[Records of locating words and elements]
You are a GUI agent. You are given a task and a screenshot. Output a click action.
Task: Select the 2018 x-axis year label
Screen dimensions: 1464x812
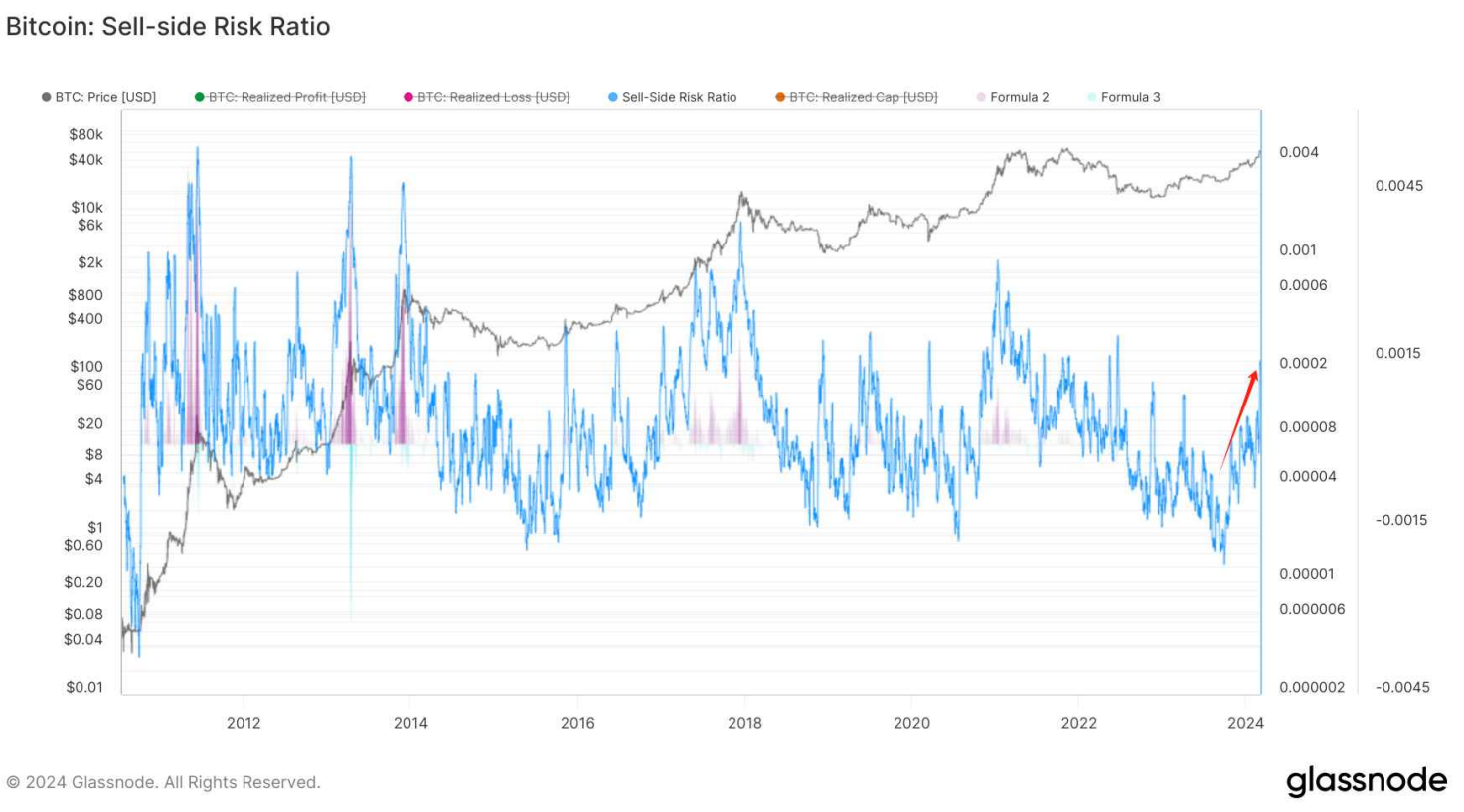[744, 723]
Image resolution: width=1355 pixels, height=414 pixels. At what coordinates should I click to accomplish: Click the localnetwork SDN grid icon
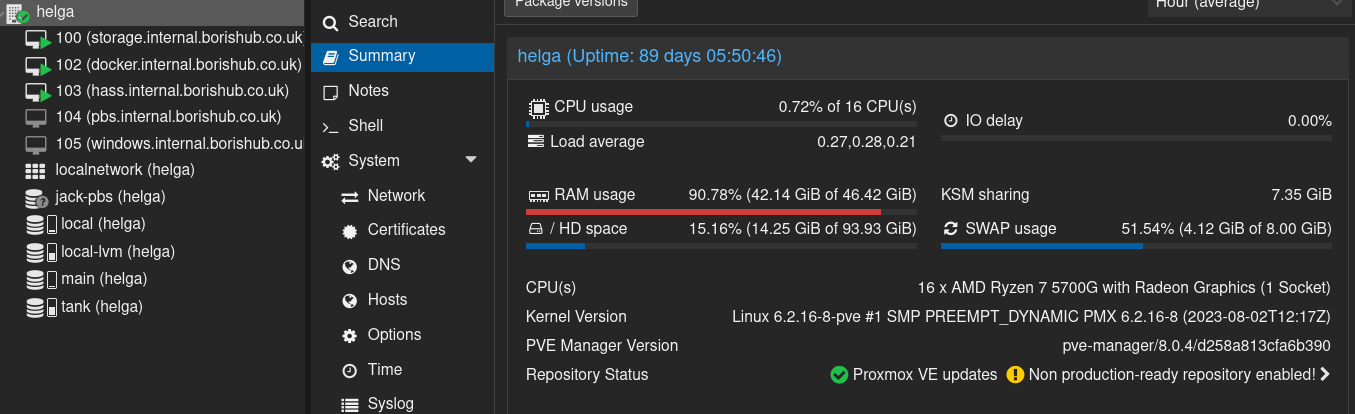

§ DIRECTIONS: Quote every item above word for word, omitting the pictures.

§ OUTPUT OF THE TASK:
You are a GUI agent. You are given a task and a screenshot. Output a click action.
Task: Select the 2018 x-axis year label
Screen dimensions: 1464x812
[744, 723]
Image resolution: width=1355 pixels, height=414 pixels. At what coordinates should I click to accomplish: Click the localnetwork SDN grid icon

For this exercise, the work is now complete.